While financial markets are essential to economic growth, they may also play a role in propagating the business cycle. Economists call this effect the “financial accelerator,” meaning that conditions in financial markets can perpetuate and amplify shocks to economic activity. One important channel through which the financial accelerator operates is the way investment is affected by the external finance premium. The external finance premium is the difference between the cost of external funds and the opportunity cost of internal funds. Borrowing from lenders is almost always more expensive for a firm than using its own funds because lenders must be compensated for the costs of evaluating and monitoring borrowers. Therefore, the external finance premium is generally positive. Moreover, it is inversely related to the strength of a firm’s balance sheet. Improvements in balance sheet strength will lower the premium, degradations will raise it. Changes in the premium affect the investment decisions of firms, which in turn affect real economic activity. It is because the value of a firm’s assets and the overall health of its balance sheet generally move positively with overall economic activity that financial market conditions can amplify the effect of shocks to economic activity.
Measures of this external finance premium may contain valuable information about future economic activity. Corporate bond spreads, in particular the high-yield spread—the spread between the yields of high-yield (or junk) bonds and higher-grade bonds (say, AAA corporate bonds)—might be a suitable measure for this premium. The yields of the former type of bond are especially sensitive to the default probabilities of firms; thus, these yields are likely to be a good predictor of future economic activity.
There is a negative relationship between economic activity and the high-yield spread. Moreover, the increases in this spread have preceded the last three recessions. This can be seen in the relationship between the high-yield spread (defined here as the spread between the yield of the Merrill Lynch High Yield Master II Index and the Merrill Lynch AAA corporate bond index) and GDP or the output gap.
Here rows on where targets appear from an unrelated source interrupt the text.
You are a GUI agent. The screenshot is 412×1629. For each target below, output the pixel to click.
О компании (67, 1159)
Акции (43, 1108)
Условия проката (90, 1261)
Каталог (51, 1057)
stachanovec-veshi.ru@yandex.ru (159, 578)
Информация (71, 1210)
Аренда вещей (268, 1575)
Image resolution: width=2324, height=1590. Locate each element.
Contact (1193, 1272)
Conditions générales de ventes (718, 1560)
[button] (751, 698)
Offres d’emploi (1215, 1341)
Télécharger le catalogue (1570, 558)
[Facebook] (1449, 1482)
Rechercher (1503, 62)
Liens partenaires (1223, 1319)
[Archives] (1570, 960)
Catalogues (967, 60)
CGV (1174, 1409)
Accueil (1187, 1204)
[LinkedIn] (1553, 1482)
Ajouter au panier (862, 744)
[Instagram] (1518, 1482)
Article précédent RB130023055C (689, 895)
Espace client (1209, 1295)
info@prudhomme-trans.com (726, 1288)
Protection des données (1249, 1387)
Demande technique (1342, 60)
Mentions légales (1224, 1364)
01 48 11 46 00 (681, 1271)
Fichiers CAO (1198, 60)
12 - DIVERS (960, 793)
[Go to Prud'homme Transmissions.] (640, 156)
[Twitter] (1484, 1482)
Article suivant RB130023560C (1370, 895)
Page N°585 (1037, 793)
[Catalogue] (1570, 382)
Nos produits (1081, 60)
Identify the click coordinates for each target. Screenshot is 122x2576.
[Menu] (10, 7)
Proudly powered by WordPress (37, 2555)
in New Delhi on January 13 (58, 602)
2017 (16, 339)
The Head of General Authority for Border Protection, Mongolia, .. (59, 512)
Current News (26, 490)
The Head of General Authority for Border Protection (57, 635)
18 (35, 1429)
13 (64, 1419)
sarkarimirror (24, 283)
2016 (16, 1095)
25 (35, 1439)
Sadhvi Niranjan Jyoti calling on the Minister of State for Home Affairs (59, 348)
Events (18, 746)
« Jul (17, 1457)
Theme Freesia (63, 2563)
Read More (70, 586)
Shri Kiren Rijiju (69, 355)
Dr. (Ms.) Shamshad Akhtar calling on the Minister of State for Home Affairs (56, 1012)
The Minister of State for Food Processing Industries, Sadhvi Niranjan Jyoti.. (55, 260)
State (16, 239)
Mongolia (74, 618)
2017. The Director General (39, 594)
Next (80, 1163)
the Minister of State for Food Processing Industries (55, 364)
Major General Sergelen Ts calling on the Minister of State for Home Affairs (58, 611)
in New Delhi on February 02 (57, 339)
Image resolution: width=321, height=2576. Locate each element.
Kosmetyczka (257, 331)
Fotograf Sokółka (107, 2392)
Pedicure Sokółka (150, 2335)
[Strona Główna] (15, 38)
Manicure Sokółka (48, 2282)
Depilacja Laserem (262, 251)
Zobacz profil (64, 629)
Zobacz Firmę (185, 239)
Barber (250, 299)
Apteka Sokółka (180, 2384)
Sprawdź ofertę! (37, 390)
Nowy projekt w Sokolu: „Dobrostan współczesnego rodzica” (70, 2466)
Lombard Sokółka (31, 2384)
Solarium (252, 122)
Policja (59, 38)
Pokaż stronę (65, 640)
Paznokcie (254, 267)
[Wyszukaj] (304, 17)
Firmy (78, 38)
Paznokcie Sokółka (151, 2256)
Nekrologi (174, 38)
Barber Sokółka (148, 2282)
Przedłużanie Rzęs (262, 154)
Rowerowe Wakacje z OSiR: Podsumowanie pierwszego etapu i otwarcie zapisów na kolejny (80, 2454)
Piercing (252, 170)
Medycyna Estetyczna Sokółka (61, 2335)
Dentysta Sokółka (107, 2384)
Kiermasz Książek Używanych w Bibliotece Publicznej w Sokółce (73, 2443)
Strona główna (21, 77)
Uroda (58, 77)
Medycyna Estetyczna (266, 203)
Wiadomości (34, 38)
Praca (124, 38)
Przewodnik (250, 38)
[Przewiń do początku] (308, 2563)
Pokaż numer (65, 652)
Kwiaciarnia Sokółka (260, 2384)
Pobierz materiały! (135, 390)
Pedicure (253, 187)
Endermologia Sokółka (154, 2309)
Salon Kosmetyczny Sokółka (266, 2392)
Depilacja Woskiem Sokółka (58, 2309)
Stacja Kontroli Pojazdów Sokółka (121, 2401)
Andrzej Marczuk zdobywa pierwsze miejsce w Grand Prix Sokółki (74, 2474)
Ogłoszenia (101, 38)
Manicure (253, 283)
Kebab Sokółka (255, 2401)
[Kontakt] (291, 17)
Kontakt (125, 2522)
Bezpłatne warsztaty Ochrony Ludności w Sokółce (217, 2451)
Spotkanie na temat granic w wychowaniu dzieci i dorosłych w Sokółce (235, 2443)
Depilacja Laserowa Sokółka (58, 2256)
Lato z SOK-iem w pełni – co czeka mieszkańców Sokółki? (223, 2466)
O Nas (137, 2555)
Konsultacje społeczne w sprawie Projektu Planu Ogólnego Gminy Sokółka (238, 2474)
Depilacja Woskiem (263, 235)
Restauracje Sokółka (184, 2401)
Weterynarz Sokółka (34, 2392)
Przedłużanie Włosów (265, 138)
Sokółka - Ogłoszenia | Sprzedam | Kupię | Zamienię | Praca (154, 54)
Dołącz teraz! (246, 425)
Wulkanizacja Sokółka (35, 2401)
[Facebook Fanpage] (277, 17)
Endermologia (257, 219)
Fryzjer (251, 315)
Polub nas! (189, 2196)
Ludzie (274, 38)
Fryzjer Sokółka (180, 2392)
As for the most recent recession, the high-yield spread started increasing in June 2007, about two quarters before the start of the recession. It rapidly increased between May 2008 and mid-December 2008. It stayed at these historically high levels until the end of March 2009. Since then, the high-yield spread has steadily come down, paralleling developments in other financial markets. The spread moved down to 6.7 percent at the end of September after a six-month steady decline from a high of 14 percent at the beginning of April 2009. It continued to go down in October and was 6.4 percent on October 28. This may serve as yet another observation for the continued normalization of financial markets since last spring. However, it should be noted that the high-yield spread is still about 2 percent higher than its mean for the past 21 years.
So, what does the high-yield spread forecast for real GDP for the rest of 2009 and 2010? A simple empirical model of GDP and the high-yield spread predicts that real GDP will grow 2.8 percent in 2010. Of course, estimates from such a simple model should be approached cautiously since the high-yield spread is just one indicator of future economic activity. Yet the forecasted trend is in line with most other forecasts in predicting an upward trend in the annual growth of real GDP in 2010.